Friday, February 10, 2006

Don't want to drive....

Ok, so the more I drive, the less I want to. The more scared I am to drive. I went to Missasuga today to get my name changed on my health card (yes... I know 4 months later..) I was so scared when driving back. Everytime I touched my breaks I was scared I was going to hit someone. I don't know what to do. I shouldn't be so scared. It is almost two weeks since the accident, I shouldn't be just getting so scared now. I had a panic attack on the way home. I took the 403/410, and didn't think I was going to make it. I was scared to do more then 90 km/h, and that could get me into an accident too.
Well I made it home, sat down, had a cry, and then had to go get Taylor.
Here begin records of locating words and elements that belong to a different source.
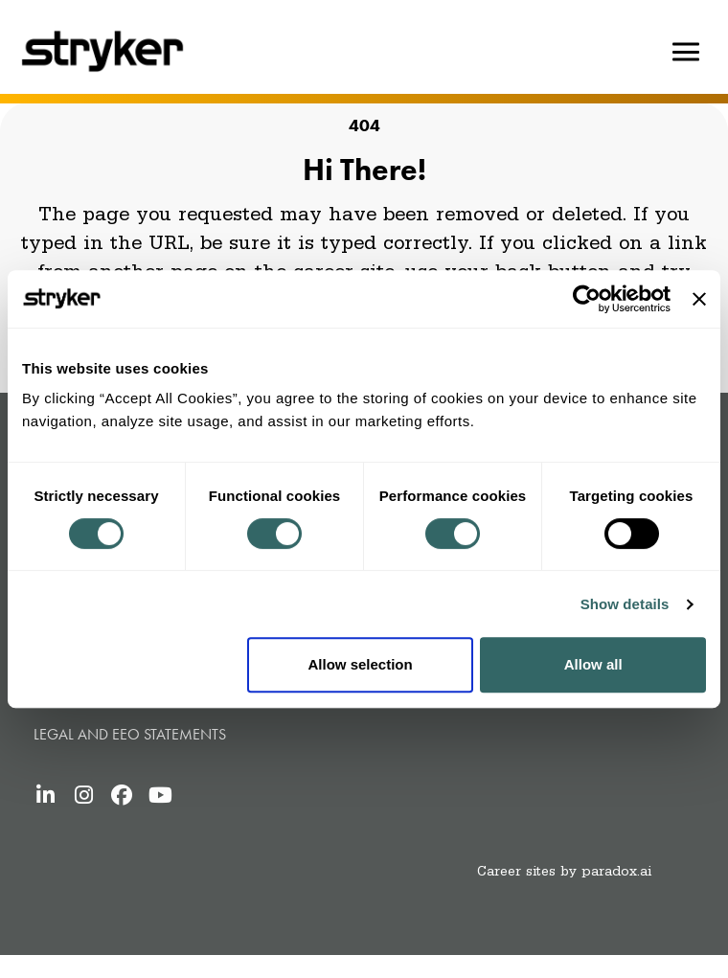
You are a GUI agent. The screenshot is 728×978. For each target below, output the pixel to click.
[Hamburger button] (686, 52)
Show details (625, 604)
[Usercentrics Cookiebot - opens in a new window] (587, 298)
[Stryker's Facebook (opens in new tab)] (121, 795)
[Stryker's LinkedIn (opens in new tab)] (45, 795)
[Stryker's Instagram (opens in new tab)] (83, 795)
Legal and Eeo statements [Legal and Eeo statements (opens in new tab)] (130, 734)
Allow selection (359, 664)
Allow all (593, 664)
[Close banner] (699, 299)
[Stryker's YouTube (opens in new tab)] (159, 795)
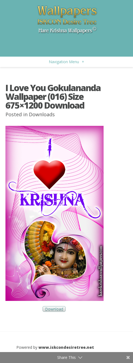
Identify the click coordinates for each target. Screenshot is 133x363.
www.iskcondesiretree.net (66, 347)
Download (54, 309)
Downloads (42, 114)
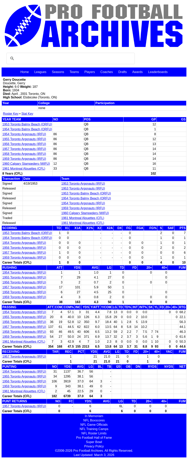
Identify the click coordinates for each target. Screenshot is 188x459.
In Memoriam (94, 416)
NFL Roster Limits (93, 433)
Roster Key (10, 113)
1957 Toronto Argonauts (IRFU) (24, 149)
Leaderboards (158, 72)
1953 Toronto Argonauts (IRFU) (83, 183)
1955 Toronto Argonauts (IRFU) (24, 139)
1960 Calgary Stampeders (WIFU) (26, 163)
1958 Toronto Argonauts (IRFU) (24, 153)
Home (24, 72)
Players (89, 72)
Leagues (40, 72)
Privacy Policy (94, 446)
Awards (137, 72)
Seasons (58, 72)
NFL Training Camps (94, 429)
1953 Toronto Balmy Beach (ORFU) (27, 124)
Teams (74, 72)
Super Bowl (94, 442)
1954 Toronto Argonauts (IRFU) (24, 134)
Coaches (106, 72)
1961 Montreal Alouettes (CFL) (23, 168)
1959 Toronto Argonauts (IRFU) (24, 158)
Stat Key (27, 113)
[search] (70, 58)
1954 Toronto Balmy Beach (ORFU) (27, 129)
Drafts (122, 72)
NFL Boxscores (94, 420)
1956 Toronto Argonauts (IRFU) (24, 144)
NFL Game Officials (94, 424)
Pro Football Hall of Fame (94, 437)
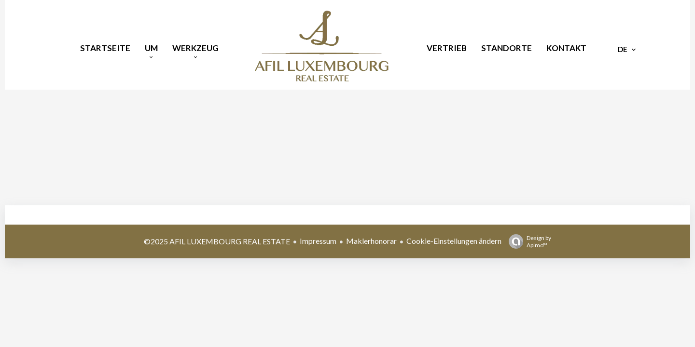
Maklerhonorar (371, 240)
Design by (527, 241)
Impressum (318, 240)
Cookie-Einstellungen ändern (453, 240)
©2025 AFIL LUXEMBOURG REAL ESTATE (217, 241)
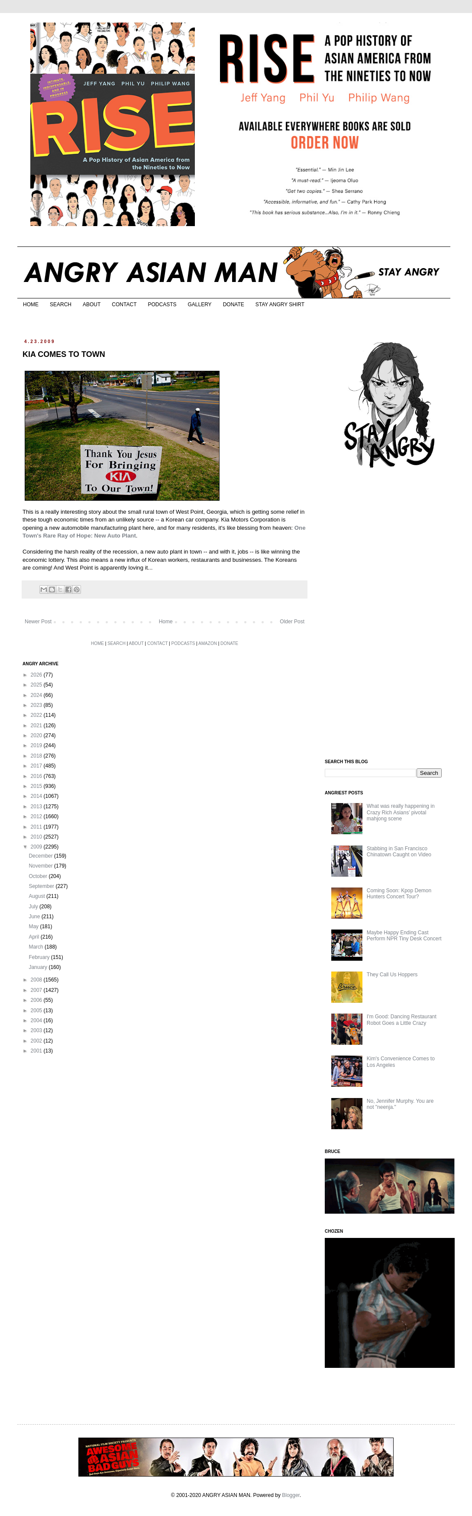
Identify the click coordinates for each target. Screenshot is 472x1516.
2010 (37, 837)
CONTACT (124, 304)
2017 (37, 766)
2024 (37, 695)
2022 (37, 715)
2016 (37, 776)
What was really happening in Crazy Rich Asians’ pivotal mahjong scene (401, 812)
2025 (37, 685)
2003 (37, 1030)
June (35, 916)
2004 (37, 1020)
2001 (37, 1051)
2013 (37, 806)
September (42, 886)
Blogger (291, 1495)
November (41, 866)
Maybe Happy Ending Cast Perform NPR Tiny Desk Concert (404, 936)
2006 (37, 1000)
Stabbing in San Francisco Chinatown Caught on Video (399, 851)
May (34, 926)
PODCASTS (162, 304)
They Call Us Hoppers (392, 975)
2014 (37, 796)
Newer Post (38, 622)
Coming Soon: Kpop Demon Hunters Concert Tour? (399, 894)
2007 (37, 990)
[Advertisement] (390, 614)
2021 (37, 725)
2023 (37, 705)
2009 (37, 847)
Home (166, 622)
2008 (37, 980)
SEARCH (60, 304)
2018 (37, 756)
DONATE (233, 304)
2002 (37, 1041)
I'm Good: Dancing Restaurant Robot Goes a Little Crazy (401, 1020)
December (41, 856)
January (38, 967)
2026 (37, 675)
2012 (37, 816)
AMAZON (207, 643)
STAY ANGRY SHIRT (279, 304)
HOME (31, 304)
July (34, 907)
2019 (37, 745)
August (37, 896)
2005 (37, 1010)
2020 (37, 735)
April (34, 937)
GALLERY (199, 304)
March (37, 947)
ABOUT (91, 304)
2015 (37, 786)
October (38, 876)
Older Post (292, 622)
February (40, 957)
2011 (37, 827)
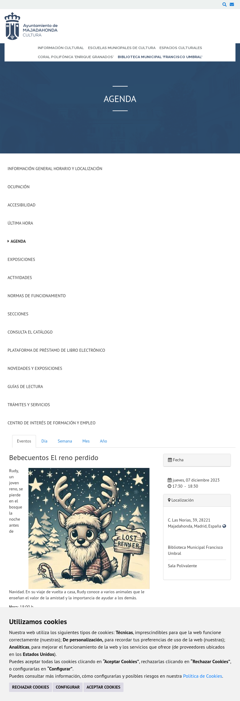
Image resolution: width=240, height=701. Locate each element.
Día (44, 441)
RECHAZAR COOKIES (30, 687)
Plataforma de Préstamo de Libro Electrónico (56, 350)
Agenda (18, 241)
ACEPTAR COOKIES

I have to still drive bus today, and everyday next week. I know that I need to get over this fear.

5 comments:

mammasita said...

It will get batter Robyn, although I have never been in an accedent!.. just take it one day at time..

Anonymous said...

if you need to just take it one drive at a time.....you are a good driver, you can do it....

Amy said...

Heya!
You can do it. I shall tell you my accident story when we next meet. It does take time. Hang on to the One who outlasts everything - even our fears.
See you soon!
Amy

mammasita said...

I WANT YOU TO UPDATE YOUR BLOG WITH PICS!!!!!!

Sarafina said...

hey Robyn,
I had a totally similar fear (still nags me now and then) from an accident where a friend was driving. Sounds silly to those who don't understand how the fear can grip you, but it totally became a trust issue between God and I, where I just had to let go and depend on Him whenever I felt it coming (it was always when someone else was driving!!) Anyhow, it will get better, put your trust in the Trustworthy One!